-------- SELECTED EXTRACT

In 2021, restoration of the remaining section of a former dairy shed — known as the Doll’s House — was completed at Heide Museum of Modern Art. The tiny timber building is associated with art patrons and collectors John and Sunday Reed, who made Heide their home between 1935 and 1981. The project to restore the derelict shed, and replant the garden areas around it, followed the preparation of a condition report in 2018, preceded by a conservation management plan for the whole site in 2014.
The CMP identified the Doll’s House as being of primary significance, despite its poor condition. It sits behind the 1870s farmhouse (now Heide I) that the Reeds adapted to reflect their interests and way of life. The shed is a remnant of the property’s former use as a dairy farm, although later truncated in length (c.1975-84). It was probably used for milking, a practice continued by John Reed up until the late 1940s, when parts of the timber frame were renewed, internal lining boards were added and it became an art and paint store — a temporary home for paintings by Sidney Nolan, including some of the Ned Kelly series, now in the National Gallery, Canberra.
Following conservation works documentation by Lovell Chen, McCorkell Constructions embarked on the challenging restoration project. Approximately a third of the original shed remains, measuring 3.7m by 3.7m plus a porch. Nothing was removed from site, and as much as possible of the extant fabric has been reused. The frame was propped and hung in place to enable the installation of new stumps and floor framing, mostly using recycled timbers. The walls were then dropped one by one and rebuilt on the ground. Traditional carpentry techniques were used where components had to be reproduced.
The origin of the name Doll’s House is not certain but the name is associated with the use of the shed in the 1950s by the young Sweeney Reed, son of Joy Hester and Albert Tucker and later adopted by the Reeds. The footprint of the original extent of building, as Sweeney would have known it, is now marked with a steel edge and gravel infill.

----------------

WRITTEN INSTRUCTION: Which planning or reporting documents for the Doll's House or the Heide site does the Doll's House restoration text mention? List each with the year or author the text gives. The data after this point is separate from the text about the Doll's House restoration.

-------- LISTED RECORDS

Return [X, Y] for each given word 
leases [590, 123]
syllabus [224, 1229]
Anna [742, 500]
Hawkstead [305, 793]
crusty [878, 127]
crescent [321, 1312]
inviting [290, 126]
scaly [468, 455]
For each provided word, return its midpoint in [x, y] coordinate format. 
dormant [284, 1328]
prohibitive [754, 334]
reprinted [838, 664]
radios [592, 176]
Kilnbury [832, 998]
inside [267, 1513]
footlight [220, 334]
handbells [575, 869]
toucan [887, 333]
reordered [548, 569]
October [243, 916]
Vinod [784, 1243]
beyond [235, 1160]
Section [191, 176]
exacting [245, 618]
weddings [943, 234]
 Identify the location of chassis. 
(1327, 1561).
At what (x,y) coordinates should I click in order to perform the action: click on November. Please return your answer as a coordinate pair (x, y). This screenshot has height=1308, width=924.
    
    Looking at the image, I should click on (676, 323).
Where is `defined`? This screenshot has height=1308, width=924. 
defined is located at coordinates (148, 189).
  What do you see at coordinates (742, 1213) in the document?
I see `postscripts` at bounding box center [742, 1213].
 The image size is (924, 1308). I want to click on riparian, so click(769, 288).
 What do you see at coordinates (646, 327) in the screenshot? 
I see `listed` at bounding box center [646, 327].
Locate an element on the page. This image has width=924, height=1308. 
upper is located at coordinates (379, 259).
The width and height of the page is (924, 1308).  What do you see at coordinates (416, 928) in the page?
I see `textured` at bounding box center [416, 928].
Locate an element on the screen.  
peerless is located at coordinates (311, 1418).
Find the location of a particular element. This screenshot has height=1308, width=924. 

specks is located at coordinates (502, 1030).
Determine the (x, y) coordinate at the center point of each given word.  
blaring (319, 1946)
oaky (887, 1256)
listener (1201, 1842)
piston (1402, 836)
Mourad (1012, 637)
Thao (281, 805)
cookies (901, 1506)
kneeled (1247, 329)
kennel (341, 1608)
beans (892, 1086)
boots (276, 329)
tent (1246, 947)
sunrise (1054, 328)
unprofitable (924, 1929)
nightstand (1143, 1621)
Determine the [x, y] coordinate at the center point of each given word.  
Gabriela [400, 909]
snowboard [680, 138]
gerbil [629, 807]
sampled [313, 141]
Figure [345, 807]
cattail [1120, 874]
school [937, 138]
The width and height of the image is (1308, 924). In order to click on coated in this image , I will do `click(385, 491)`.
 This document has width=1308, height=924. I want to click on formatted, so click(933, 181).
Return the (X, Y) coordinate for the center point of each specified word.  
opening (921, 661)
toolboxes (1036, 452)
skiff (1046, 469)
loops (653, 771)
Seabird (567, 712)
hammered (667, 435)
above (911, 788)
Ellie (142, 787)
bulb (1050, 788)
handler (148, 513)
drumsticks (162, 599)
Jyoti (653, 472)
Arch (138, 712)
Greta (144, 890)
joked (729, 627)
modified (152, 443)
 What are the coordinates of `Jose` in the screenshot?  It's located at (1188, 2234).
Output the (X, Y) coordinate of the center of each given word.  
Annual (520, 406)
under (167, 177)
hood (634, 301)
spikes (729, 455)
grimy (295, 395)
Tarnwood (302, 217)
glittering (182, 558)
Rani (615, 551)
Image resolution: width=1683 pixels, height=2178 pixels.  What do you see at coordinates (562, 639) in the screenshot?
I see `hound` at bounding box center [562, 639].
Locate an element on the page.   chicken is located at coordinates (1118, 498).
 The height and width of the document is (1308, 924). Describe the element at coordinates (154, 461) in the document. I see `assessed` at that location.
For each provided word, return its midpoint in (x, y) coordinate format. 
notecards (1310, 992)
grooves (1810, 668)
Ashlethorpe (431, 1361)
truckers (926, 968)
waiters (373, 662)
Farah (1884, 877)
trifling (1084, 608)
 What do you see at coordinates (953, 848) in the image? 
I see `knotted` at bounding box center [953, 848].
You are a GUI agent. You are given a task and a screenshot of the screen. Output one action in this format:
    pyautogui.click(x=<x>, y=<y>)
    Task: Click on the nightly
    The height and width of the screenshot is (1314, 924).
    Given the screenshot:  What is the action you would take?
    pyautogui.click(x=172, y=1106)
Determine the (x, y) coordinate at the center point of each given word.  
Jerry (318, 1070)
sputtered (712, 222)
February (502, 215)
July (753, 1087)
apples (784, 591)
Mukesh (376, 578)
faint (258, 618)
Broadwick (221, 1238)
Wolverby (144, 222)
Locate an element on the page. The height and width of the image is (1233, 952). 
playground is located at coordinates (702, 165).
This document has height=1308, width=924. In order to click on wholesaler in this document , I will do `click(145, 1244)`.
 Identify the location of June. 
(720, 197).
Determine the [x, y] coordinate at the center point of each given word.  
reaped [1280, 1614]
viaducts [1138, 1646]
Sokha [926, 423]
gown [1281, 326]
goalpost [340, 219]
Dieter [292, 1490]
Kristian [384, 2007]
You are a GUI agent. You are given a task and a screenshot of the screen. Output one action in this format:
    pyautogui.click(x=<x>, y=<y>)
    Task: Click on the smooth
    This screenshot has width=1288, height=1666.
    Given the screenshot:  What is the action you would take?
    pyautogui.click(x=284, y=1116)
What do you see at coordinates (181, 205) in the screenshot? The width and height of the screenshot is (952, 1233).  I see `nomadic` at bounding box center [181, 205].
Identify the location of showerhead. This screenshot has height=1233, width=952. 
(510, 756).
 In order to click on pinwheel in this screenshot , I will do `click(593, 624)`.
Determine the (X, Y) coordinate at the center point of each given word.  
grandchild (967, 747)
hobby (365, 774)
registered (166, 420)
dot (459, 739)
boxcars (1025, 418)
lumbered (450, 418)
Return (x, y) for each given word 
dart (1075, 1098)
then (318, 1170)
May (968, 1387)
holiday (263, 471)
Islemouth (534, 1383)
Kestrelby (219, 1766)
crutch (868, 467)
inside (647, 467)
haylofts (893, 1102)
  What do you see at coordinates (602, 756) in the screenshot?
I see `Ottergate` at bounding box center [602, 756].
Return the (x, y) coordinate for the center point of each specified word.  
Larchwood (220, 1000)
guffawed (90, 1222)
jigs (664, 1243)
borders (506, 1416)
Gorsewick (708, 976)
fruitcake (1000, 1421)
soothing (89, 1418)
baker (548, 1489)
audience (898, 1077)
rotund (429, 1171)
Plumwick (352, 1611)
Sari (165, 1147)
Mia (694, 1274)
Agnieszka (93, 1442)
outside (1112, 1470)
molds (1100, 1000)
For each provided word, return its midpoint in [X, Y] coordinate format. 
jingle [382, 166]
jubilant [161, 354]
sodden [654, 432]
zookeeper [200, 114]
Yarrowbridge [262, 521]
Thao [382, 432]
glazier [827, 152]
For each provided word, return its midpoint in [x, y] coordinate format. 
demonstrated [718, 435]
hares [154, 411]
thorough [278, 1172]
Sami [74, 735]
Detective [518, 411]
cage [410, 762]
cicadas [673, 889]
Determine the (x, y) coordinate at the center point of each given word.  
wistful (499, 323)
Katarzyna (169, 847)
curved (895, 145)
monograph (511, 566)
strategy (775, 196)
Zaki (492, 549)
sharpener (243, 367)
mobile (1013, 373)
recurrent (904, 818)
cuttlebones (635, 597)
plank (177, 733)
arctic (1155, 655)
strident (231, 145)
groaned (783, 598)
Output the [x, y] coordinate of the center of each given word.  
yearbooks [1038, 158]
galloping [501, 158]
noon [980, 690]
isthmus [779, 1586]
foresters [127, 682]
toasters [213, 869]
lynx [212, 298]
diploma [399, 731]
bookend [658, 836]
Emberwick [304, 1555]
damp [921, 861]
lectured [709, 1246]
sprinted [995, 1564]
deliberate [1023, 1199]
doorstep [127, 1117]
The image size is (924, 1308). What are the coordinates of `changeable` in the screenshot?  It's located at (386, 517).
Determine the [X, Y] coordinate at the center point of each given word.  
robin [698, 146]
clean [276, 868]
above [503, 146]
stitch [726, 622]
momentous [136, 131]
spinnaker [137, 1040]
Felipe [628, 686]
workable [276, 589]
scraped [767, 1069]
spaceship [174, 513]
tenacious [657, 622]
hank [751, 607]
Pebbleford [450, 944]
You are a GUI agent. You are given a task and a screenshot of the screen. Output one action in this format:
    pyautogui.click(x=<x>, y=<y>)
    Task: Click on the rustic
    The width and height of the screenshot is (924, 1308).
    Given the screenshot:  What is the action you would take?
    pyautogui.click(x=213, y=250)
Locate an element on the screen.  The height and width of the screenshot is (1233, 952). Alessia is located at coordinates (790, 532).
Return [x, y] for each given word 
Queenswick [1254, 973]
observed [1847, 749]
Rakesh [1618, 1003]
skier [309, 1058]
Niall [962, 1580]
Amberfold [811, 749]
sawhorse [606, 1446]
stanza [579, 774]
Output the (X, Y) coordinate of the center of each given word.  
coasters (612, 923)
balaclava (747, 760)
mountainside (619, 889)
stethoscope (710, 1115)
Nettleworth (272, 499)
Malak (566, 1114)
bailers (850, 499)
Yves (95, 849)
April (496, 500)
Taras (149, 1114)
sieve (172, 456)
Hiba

----------------

CORRECT RESULT:
- Conservation management plan for the whole site (2014)
- Condition report (2018)
- Conservation works documentation (by Lovell Chen)